Change 125169 by zec@zec_tpx32 on 2007/08/15 11:28:57

	Defer dispatching of netisr handlers for mbufs which have
	crossed a boundary between two vnets.  Direct dispatching
	in such cases could lead to various LORs, or in most
	extreme circumstances cause the kernel stack to overflow.
	
	This is accomplished by the introduction of a new mbuf
	flag, M_REMOTE_VNET, which must be set by any kernel entity
	moving a mbuf from one vnet context to another.  So far
	only ng_eiface and ng_wormhole can operate across a
	boundary between vnets, so update those two accordingly.
	The flag is then evaluated in netisr_dispatch(), and if
	set, the mbuf is queued for later processing instead of
	direct dispatching of netisr handler.

Affected files ...

.. //depot/projects/vimage/src/sys/net/netisr.c#6 edit
.. //depot/projects/vimage/src/sys/netgraph/ng_eiface.c#7 edit
.. //depot/projects/vimage/src/sys/netgraph/ng_wormhole.c#2 edit
.. //depot/projects/vimage/src/sys/sys/mbuf.h#6 edit

Differences ...

==== //depot/projects/vimage/src/sys/net/netisr.c#6 (text+ko) ====

@@ -178,8 +178,19 @@
 	 * from an interface but does not guarantee ordering
 	 * between multiple places in the system (e.g.
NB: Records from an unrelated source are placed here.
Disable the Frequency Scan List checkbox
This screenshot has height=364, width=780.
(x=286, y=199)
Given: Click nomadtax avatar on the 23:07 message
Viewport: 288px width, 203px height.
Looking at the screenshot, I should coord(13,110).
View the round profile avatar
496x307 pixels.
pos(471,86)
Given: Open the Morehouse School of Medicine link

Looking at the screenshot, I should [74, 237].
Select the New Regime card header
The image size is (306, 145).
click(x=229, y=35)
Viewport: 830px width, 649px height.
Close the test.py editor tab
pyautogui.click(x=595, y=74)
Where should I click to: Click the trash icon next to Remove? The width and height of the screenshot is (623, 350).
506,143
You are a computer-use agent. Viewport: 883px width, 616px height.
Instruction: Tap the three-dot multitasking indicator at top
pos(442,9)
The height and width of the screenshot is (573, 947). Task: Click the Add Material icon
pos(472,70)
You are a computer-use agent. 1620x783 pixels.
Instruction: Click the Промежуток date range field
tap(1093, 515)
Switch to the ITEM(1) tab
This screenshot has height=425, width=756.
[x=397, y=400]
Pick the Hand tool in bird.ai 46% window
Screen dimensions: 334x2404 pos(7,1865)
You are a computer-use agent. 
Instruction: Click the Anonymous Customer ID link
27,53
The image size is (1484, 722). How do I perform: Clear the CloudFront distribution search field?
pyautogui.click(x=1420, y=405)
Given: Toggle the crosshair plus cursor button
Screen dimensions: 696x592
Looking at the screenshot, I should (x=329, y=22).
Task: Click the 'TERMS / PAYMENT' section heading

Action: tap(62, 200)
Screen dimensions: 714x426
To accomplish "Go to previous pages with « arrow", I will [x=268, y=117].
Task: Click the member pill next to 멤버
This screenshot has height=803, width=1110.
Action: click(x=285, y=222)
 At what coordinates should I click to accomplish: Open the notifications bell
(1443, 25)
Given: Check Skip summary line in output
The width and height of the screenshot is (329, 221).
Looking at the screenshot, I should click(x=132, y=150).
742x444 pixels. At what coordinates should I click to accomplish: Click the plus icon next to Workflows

IP
 	 * dispatched from interfaces vs. IP queued from IPSec).
+	 *
+	 * If the kernel was compiled with options VIMAGE, also defer
+	 * dispatch of netisr handlers for mbufs that have crossed a
+	 * boundary between two vnets.  Direct dispatching in such
+	 * cases could lead to various LORs, or in most extreme
+	 * circumstances cause the kernel stack to overflow.
 	 */
+#ifndef VIMAGE
 	if (netisr_direct && (ni->ni_flags & NETISR_MPSAFE)) {
+#else
+	if (netisr_direct && (ni->ni_flags & NETISR_MPSAFE) &&
+	    !(m->m_flags & M_REMOTE_VNET)) {
+#endif
 		isrstat.isrs_directed++;
 		/*
 		 * NB: We used to drain the queue before handling

==== //depot/projects/vimage/src/sys/netgraph/ng_eiface.c#7 (text+ko) ====

@@ -253,6 +253,12 @@
 			continue;
 		}
 
+#ifdef VIMAGE
+		/* Mark up the mbuf if crossing vnet boundary */
+		if (ifp->if_vnet != node->nd_vnet)
+			m->m_flags |= M_REMOTE_VNET;
+#endif
+
 		/*
 		 * Send packet; if hook is not connected, mbuf will get
 		 * freed.
@@ -542,6 +548,12 @@
 	/* Update interface stats */
 	ifp->if_ipackets++;
 
+#ifdef VIMAGE
+	/* Mark up the mbuf if crossing vnet boundary */
+	if (ifp->if_vnet != hook->hk_node->nd_vnet)
+		m->m_flags |= M_REMOTE_VNET;
+#endif
+
 	(*ifp->if_input)(ifp, m);
 
 	/* Done */

==== //depot/projects/vimage/src/sys/netgraph/ng_wormhole.c#2 (text+ko) ====

@@ -378,11 +378,14 @@
         priv_p priv = NG_NODE_PRIVATE(NG_HOOK_NODE(hook));
 	int error = 0;
 	priv_p remote_priv = priv->remote_priv;
+	struct mbuf *m;
 
 	if (priv->status != NG_WORMHOLE_ACTIVE) {
 		NG_FREE_ITEM(item);
 		error = ENOTCONN;
 	} else {
+		m = NGI_M(item);
+		m->m_flags |= M_REMOTE_VNET;
 		CURVNET_SET_QUIET(remote_priv->vnet);
                 NG_FWD_ITEM_HOOK(error, item, remote_priv->hook);
 		CURVNET_RESTORE();

==== //depot/projects/vimage/src/sys/sys/mbuf.h#6 (text+ko) ====

@@ -192,6 +192,7 @@
 #define	M_LASTFRAG	0x2000	/* packet is last fragment */
 #define	M_VLANTAG	0x10000	/* ether_vtag is valid */
 #define	M_PROMISC	0x20000	/* packet was not for us */
+#define	M_REMOTE_VNET	0x40000	/* mbuf crossed boundary between two vnets */
 
 /*
  * External buffer types: identify ext_buf type.
@@ -214,7 +215,7 @@
 #define	M_COPYFLAGS	(M_PKTHDR|M_EOR|M_RDONLY|M_PROTO1|M_PROTO1|M_PROTO2|\
 			    M_PROTO3|M_PROTO4|M_PROTO5|M_SKIP_FIREWALL|\
 			    M_BCAST|M_MCAST|M_FRAG|M_FIRSTFRAG|M_LASTFRAG|\
-			    M_VLANTAG|M_PROMISC)
+			    M_VLANTAG|M_PROMISC|M_REMOTE_VNET)
 
 /*
  * Flags to purge when crossing layers.